• [Written instruction]: Could you extract the part of the Pynes House listing starting at "Their daughter, Anne" and ending at "a full refurbishment.", word for word?

• [Source passage]:

· · ·

Listing of the Day
Location: Duxford, England
Price: £1.5 million (US$1.93 million)
Among the many interesting people to have lived in the historic Pynes House in Duxford was Norman de Bruyne, the glue tycoon who also designed the Ladybird monoplane in the 1930s. His wife, Elma, was a cellist and you can still see a recess in the sitting room floor that held her cello.
Their daughter, Anne de Bruyne, and her husband, Peter Fluck, lived in the adjacent Pynes Cottage for many years. Fluck was one of the creators of the TV show “Spitting Image,” and it’s believed he designed the British satirical puppet show—hugely popular in the late 1980s and early ’90s—from the cottage.
The current owners bought Pynes House in 2005 and carried out a full refurbishment.
“The house is truly immaculate,” said Cheffins director Richard Freshwater, who is handling the current sale. “What’s so nice about the house is that it has a modern kitchen and bathrooms that are very much in keeping with the house.”

· · ·

• [Dataset extract]:
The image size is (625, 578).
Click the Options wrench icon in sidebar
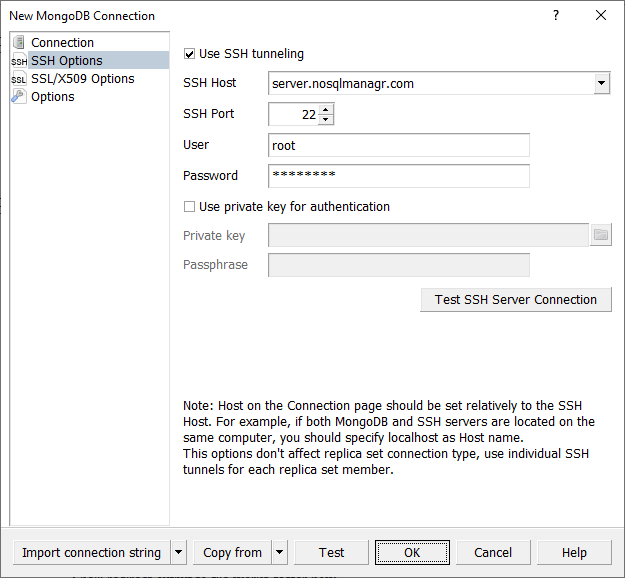pos(19,97)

· · ·

• [Exercise answer]:
Their daughter, Anne de Bruyne, and her husband, Peter Fluck, lived in the adjacent Pynes Cottage for many years. Fluck was one of the creators of the TV show “Spitting Image,” and it’s believed he designed the British satirical puppet show—hugely popular in the late 1980s and early ’90s—from the cottage.
The current owners bought Pynes House in 2005 and carried out a full refurbishment.